東北大学の研究グループは2024年12月、磁性と強誘電性を併せ持つ物質「マルチフェロイクス」を、約160℃という高い温度で動作させることに成功したと発表した。高温動作を実現したことで、光デバイスやスピントロニクスデバイスなど新機能デバイスへの応用が期待される。
マルチフェロイクスと呼ばれる物質は、電気的に磁性を制御することや、磁気的に電気分極を制御できる「電気磁気効果」が確認されている。また、マジックミラーのような機能(光の一方向性)も観測されているという。ただ、マルチフェロイクスの動作が確認されているのはこれまで、室温以下という低温環境のみで、実用化に向けては高温での動作が課題となっていた。

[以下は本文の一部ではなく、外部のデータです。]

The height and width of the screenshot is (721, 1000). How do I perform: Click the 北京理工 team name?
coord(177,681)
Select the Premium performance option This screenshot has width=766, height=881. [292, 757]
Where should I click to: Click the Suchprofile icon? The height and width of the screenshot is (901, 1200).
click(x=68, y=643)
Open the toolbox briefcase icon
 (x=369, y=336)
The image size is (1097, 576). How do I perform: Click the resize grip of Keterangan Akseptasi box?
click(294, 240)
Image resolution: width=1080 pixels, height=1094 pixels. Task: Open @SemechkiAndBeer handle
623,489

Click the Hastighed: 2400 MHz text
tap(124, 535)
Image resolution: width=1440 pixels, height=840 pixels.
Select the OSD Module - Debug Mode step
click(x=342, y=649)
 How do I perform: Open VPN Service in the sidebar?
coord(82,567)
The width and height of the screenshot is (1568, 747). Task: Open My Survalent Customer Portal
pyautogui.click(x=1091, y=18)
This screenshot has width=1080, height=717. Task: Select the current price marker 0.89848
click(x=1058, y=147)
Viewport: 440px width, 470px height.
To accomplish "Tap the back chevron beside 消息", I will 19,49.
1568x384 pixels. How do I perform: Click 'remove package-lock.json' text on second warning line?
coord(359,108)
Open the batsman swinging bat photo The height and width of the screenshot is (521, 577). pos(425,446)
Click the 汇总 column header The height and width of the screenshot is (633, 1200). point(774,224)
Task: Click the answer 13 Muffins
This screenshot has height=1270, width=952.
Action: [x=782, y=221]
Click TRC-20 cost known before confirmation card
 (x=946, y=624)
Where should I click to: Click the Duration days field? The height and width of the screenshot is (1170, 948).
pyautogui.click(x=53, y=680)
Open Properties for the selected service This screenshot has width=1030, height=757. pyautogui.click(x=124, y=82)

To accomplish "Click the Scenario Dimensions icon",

研究グループは今回、モリブデン酸テルビウム「Tb2(MoO4)3」が、結晶格子の変形によって強誘電性を発現することに着目した。この物質は強誘電体でありながら強弾性体でもあり、ひずみと電気分極が強く結合している。また、Tb(テルビウム)イオンは磁気モーメントを持ち、その方向に依存してひずむ効果があることも分かっていた。
Tb2(MoO4)3を用いて実験を行った。この結果、約160℃という高温環境で磁場によって磁気モーメントを90°回転させたところ、電気分極の反転に成功した。これにより、マルチフェロイクスが高温でも動作することを実証した。
今回の研究成果は、東北大学大学院理学研究科の田島史門大学院生、同大学金属材料研究所の増田英俊助教、新居陽一准教授、木村尚次郎准教授、小野瀬佳文教授らによるものである。